Elsevier bought BePress in August of 2017. In May of 2016, Elsevier acquired SSRN. Bepress and SSRN are currently exploring further “potential areas of integration, including developing a single upload experience, conducting expanded research into rankings and download integration, as well as sending content from Digital Commons to SSRN.

Now, let’s get to the recent development that has me nervous.

10.2 Requirements for Plan S compliant Open Access repositories

The repository must be registered in the Directory of Open Access Repositories (OpenDOAR) or in the process of being registered.

In addition, the following criteria for repositories are required:

  • Automated manuscript ingest facility
  • Full text stored in XML in JATS standard (or equivalent)
  • Quality assured metadata in standard interoperable format, including information on the DOI of the original publication, on the version deposited (AAM/VoR), on the open access status and the license of the deposited version. The metadata must fulfil the same quality criteria as Open Access journals and platforms (see above). In particular, metadata must include complete and reliable information on funding provided by cOAlition S funders. OpenAIRE compliance is strongly recommended.
  • Open API to allow others (including machines) to access the content
  • QA process to integrate full text with core abstract and indexing services (for example PubMed)
  • Continuous availability

Automated manuscript ingest facility probably gives me the most pause. Automated means a direct pipeline from publisher to institutional repository that could be based on a publishers’ interpretation of fair use/fair dealing and we don’t know what the ramifications of that decision making might be. I’m feeling trepidation because I believe we are already experiencing the effects of a tighter integration between manuscript services and the IR.

Many publishers – including Wiley, Taylor and Francis, IEEE, and IOP – already use a third party manuscript service called ScholarOne. ScholarOne integrates the iThenticate service which produces reports of what percentage of a manuscript has already been published. Journal editors have the option to set what extent a paper can make use of a researcher’s prior work, including their thesis. Manuscripts that exceed these set thresholds can be automatically rejected without human interjection from the editor. We are only just starting to understand how this workflow is going to impact the willingness of young scholars to make their theses and dissertations open access.

It is also worth noting that ScholarOne is owned by Clarivate Analytics, the parent company of Web of Science, Incites, Journal Citation Reports, and others. One on hand, having a non-publisher act as a third party to the publishing process is probably ideal since it reduces the chances of a conflict of interest. On the other hand, I’m very unhappy with Clarivate Analytics’s product called Kopernio which provides “fast, one-click access to millions of research papers” and “integrates with Web of Science, Google Scholar, PubMed” and 20,000 other sites” (including ResearchGate and Academia.edu natch). There are prominent links to Kopernio within Web of Science that essentially positions the product as a direct competitor to a university library’s link resolver service and in doing so, removes the library from the scholarly workflow – other than the fact that the library pays for the product’s placement.

**Your tasks:**
a: Reproduce the passage of the post on Plan S repositories from "10.2 Requirements for" up to and including "is strongly recommended.".
b: Render this sentence from the post on Plan S repositories in French: "ScholarOne integrates the iThenticate service which produces reports of what percentage of a manuscript has already been published."

Items from a collection
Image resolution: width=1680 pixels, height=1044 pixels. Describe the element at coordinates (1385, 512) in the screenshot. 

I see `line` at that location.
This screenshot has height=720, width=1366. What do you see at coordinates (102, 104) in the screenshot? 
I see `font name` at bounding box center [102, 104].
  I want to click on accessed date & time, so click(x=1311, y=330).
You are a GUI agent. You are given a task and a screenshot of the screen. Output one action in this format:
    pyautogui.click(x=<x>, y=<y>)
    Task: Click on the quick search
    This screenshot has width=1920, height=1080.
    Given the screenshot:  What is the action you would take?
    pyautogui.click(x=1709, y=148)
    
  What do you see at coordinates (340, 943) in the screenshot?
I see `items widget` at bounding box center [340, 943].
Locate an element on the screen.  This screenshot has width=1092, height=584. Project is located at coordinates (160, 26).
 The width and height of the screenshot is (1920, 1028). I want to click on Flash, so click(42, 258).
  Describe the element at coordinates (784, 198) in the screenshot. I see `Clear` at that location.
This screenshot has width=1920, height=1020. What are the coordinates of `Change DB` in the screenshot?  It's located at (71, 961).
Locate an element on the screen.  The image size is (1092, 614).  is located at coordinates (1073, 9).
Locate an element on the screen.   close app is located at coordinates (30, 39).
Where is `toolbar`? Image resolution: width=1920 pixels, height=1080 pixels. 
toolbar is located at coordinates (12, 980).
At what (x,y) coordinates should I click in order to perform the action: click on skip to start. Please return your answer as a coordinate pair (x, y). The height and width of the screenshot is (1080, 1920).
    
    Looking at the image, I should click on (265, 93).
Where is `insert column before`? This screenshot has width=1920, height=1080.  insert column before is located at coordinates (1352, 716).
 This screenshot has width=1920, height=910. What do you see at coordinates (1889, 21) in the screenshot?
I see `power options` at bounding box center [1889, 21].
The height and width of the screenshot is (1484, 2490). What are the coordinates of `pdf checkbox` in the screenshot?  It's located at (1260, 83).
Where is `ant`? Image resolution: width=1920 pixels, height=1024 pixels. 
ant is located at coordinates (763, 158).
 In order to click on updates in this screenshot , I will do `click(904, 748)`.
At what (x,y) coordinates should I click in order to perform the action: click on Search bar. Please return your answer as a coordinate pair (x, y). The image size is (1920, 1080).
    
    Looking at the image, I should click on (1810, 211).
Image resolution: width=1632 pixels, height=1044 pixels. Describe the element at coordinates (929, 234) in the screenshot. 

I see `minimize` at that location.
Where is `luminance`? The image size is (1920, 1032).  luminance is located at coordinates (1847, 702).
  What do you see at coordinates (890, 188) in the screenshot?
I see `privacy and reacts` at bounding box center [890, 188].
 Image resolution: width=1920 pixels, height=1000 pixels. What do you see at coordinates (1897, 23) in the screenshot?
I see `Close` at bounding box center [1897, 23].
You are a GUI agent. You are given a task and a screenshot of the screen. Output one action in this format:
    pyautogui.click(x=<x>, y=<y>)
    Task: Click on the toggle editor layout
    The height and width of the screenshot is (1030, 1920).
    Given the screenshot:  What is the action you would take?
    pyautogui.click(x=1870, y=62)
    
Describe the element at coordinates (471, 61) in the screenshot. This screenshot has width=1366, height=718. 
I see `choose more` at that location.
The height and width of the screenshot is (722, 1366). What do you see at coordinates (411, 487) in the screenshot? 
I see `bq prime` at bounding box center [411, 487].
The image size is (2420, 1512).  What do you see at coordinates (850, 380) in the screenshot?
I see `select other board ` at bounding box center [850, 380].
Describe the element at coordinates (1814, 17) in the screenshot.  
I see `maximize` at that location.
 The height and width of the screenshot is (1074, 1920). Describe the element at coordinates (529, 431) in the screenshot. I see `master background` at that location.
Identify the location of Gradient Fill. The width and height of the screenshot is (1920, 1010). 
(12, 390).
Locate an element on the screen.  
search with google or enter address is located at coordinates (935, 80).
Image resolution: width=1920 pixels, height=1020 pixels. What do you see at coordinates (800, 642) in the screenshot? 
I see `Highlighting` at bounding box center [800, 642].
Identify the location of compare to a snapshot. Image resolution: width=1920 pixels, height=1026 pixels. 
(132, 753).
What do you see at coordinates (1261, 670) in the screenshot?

**Answer set:**
a:
10.2 Requirements for Plan S compliant Open Access repositories

The repository must be registered in the Directory of Open Access Repositories (OpenDOAR) or in the process of being registered.

In addition, the following criteria for repositories are required:

  • Automated manuscript ingest facility
  • Full text stored in XML in JATS standard (or equivalent)
  • Quality assured metadata in standard interoperable format, including information on the DOI of the original publication, on the version deposited (AAM/VoR), on the open access status and the license of the deposited version. The metadata must fulfil the same quality criteria as Open Access journals and platforms (see above). In particular, metadata must include complete and reliable information on funding provided by cOAlition S funders. OpenAIRE compliance is strongly recommended.

b: ScholarOne intègre le service iThenticate, qui produit des rapports indiquant quel pourcentage d'un manuscrit a déjà été publié.